Minnesota-Made Halloween Candy for Grown-Ups

As we grow older, our tastes change, and there comes a point in your life when you’d turn down a banana Runt for an actual banana. Waxy chocolate and synthetic fruit flavors don’t have same appeal as they did when they were poured out of a heavy pillowcase that you’d just toted all over the neighborhood.

In anticipation of Halloween, I rounded up a bunch of my favorite relatively new, locally made, handcrafted candies for the magazine: Sweet Jules and Poorboy caramels, Mademoiselle Miel’s honey-filled dark chocolate bon-bons, B.T. McElrath’s Buttered Toast Chocolate Bar (a gourmet version of the Nestle Crunch), and Craftmade caramel corn toffee.

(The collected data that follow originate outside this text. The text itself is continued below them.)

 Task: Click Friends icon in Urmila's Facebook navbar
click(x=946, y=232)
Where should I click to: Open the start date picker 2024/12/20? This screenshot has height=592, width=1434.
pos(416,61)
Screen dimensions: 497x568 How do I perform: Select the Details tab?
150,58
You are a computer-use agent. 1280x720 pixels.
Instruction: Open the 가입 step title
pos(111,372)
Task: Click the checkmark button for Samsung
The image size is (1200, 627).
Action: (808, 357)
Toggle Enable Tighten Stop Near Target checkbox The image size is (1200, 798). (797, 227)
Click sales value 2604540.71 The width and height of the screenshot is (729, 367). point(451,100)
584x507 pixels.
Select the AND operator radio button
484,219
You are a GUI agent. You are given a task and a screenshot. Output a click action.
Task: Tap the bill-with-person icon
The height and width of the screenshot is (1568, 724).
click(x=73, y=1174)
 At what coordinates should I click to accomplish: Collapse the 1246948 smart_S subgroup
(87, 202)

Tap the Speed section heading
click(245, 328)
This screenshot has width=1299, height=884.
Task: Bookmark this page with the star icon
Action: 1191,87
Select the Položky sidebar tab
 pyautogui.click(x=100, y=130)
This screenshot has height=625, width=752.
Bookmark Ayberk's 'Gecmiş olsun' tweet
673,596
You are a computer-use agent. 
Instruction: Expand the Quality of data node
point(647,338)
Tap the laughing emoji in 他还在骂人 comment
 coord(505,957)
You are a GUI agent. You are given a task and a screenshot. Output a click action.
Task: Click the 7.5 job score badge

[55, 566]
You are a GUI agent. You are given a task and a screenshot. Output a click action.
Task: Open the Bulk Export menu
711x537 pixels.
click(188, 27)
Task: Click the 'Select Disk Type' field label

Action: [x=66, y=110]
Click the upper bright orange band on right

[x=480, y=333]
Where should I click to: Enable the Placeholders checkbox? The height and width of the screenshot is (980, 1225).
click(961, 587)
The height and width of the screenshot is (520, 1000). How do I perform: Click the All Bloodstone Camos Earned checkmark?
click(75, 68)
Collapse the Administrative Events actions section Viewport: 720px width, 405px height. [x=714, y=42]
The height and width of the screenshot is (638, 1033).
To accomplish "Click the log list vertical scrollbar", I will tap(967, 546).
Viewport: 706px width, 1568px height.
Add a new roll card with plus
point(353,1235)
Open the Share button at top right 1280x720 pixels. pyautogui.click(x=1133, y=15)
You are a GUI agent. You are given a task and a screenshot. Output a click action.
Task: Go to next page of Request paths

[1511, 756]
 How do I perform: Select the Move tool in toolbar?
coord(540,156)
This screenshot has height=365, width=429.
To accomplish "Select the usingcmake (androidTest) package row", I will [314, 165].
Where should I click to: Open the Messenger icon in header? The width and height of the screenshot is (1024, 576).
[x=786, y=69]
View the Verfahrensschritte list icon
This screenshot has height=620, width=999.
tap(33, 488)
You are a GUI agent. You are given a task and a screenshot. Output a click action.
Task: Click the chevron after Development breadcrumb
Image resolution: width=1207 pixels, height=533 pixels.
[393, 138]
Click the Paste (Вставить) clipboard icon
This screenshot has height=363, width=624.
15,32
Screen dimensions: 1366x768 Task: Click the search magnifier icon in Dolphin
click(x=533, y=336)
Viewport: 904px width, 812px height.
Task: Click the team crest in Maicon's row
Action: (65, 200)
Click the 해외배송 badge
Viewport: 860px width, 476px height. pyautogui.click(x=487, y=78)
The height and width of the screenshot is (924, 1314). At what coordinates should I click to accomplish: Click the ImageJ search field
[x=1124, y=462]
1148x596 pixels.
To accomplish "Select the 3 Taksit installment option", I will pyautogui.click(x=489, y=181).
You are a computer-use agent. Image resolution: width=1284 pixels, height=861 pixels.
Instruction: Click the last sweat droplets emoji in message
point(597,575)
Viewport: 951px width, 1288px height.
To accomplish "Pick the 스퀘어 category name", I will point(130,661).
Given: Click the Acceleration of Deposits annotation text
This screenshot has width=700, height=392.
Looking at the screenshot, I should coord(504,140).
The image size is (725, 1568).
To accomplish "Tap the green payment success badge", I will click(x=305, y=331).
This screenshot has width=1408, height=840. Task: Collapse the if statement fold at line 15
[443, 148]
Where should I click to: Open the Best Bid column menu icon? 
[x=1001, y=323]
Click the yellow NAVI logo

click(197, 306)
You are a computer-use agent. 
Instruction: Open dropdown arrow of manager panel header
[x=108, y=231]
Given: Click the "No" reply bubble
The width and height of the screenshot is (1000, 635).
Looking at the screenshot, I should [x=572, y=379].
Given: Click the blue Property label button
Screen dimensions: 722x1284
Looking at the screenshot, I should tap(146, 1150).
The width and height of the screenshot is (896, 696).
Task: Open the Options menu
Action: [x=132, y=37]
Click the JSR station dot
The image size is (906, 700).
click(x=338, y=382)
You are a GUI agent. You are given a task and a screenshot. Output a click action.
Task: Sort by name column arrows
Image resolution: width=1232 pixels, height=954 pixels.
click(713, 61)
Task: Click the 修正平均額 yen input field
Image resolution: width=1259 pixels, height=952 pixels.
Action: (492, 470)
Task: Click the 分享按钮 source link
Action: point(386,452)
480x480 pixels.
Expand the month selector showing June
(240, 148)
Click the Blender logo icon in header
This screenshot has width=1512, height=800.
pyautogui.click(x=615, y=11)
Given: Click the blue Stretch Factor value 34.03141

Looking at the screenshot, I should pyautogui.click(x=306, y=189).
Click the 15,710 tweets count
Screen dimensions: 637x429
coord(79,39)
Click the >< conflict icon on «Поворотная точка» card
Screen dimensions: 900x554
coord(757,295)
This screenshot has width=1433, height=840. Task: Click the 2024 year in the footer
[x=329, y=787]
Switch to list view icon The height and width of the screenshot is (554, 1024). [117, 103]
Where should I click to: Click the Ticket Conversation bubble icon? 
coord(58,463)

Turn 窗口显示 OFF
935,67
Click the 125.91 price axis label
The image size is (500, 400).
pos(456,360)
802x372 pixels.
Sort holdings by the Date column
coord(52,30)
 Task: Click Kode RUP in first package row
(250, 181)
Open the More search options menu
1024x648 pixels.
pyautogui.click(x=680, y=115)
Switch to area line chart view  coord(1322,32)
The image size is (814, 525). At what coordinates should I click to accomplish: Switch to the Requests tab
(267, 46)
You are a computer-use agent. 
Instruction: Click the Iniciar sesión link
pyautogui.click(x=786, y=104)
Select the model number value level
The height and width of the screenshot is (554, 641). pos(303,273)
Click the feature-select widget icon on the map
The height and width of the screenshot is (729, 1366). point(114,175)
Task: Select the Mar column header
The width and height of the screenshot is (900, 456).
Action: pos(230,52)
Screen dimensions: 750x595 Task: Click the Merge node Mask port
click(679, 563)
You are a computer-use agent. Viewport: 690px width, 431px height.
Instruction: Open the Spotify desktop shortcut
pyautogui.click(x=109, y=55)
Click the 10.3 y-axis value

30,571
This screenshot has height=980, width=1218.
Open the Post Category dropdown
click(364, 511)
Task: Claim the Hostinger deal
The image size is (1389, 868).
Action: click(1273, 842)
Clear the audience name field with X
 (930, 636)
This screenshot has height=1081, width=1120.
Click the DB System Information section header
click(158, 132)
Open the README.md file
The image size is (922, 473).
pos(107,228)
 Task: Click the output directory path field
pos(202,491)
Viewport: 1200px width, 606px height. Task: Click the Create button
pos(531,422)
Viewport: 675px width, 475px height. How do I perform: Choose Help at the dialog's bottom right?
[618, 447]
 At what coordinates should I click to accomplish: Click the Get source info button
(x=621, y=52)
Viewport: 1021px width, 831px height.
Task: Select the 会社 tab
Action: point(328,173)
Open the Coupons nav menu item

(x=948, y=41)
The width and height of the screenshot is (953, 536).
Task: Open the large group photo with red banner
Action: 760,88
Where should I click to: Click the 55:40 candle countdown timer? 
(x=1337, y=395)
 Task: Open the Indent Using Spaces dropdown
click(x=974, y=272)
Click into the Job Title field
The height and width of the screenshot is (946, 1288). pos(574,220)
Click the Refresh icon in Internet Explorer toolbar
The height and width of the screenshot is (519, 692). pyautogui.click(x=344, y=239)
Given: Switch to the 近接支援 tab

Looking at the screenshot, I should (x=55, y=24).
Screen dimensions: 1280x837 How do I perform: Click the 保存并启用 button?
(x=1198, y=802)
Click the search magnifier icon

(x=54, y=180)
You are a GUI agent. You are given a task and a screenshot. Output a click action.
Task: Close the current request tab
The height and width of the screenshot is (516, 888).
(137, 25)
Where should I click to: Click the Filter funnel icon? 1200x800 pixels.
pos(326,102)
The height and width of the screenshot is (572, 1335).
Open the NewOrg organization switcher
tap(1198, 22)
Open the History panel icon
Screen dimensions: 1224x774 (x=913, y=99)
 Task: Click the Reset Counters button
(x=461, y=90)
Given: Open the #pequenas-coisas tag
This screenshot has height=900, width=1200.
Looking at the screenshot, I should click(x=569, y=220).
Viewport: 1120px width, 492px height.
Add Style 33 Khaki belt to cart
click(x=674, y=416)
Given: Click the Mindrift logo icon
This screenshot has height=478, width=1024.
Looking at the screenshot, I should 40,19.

To those, I’d add a few more grown-up Halloween treats worth a mention:
 


Craftmade Coconut Toffee with Thai Chili Lime Chocolate

Craftmade toffee-maker Steve Kippels sent me samples of a few new flavors he’s developed: Almond Toffee with Vanilla Latte Chocolate, Almond Toffee with Chai Spiced White Chocolate and, the most daring sounding, Coconut Toffee with Thai Chili Lime Chocolate. The Latte is great—it has a subtle coffee flavor and white chocolate speckled with vanilla bean—as is the chai, which is robust with cardamom and clove. But the sleeper hit is the Thai-style toffee, which has a lot going on: tropical coconut layered with a salty-savoriness, a kick of heat, and punch of lime that’ll get your salivary glands going.
 


Lily Bloom’s Kitchen Truffle Pops

Lily Bloom’s makes macaroons and chocolates and offers them, Minnesota State Fair-style, on a stick (the macaroons on a stick are known as “poparoons”). When owner Larry Shiller sent me samples (gussied up, rather excessively, in the company’s giftable packaging), I saw them as one more extension of the whole cake pop craze from a few years back, and they languished on my desk for quite some time. But once I tried a truffle pop, I understood the appeal: the chocolate is good, the flavors well balanced (espresso, lavender, etc.), and you don’t have chocolate melting onto your fingers as you would when eating a truffle out of a box.
 


Askinoise Chocolate Itty Bar

Joni Wheeler at Sugar Sugar Candy turned me on to the Itty Bars from Askinoise chocolate. (Okay, so they’re not made here, but since Colin Gasko moved his Rogue Chocolate operation out east, we haven’t had a local bean-to-bar option.) Their micro-size is super appealing, as the chocolate is intense enough to make such a small portion satisfying (unlike some of those micro-Snickers and such that just lead to a whole handful of wrappers). Though I’d advise getting at least a couple, so you can compare single varietals side by side, such as the smoky 70% San Jose Del Tambo from Ecuador and the fruitier 72% Tenende from Tanzania.